• Task description: Report each line of the data that contains the string "agent".

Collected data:

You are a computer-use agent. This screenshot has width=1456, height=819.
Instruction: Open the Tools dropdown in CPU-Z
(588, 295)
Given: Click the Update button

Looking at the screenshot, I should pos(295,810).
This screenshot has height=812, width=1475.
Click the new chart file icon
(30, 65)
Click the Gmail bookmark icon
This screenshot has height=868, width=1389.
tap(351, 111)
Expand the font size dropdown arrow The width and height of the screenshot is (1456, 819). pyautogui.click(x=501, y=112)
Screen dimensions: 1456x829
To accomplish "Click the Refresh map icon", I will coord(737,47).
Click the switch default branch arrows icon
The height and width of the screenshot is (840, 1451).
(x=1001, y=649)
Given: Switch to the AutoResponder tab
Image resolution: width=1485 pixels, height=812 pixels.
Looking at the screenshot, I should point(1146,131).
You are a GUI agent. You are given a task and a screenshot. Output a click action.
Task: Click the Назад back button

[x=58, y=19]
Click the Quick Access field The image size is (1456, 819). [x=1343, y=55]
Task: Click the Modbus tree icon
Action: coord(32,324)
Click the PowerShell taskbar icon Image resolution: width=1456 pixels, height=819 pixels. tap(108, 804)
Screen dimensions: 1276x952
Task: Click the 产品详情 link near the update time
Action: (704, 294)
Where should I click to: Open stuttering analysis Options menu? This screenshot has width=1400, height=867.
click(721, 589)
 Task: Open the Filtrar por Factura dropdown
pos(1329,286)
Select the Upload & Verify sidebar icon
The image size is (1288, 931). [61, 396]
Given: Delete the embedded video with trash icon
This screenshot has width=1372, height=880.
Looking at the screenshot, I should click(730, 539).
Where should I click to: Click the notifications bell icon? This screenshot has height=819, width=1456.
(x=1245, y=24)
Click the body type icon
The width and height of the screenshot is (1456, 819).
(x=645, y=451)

• Result for this task:
You are a computer-use agent. This screenshot has width=1456, height=819.
You are a GUI agent. You are given a task and a screenshot. Output a click action.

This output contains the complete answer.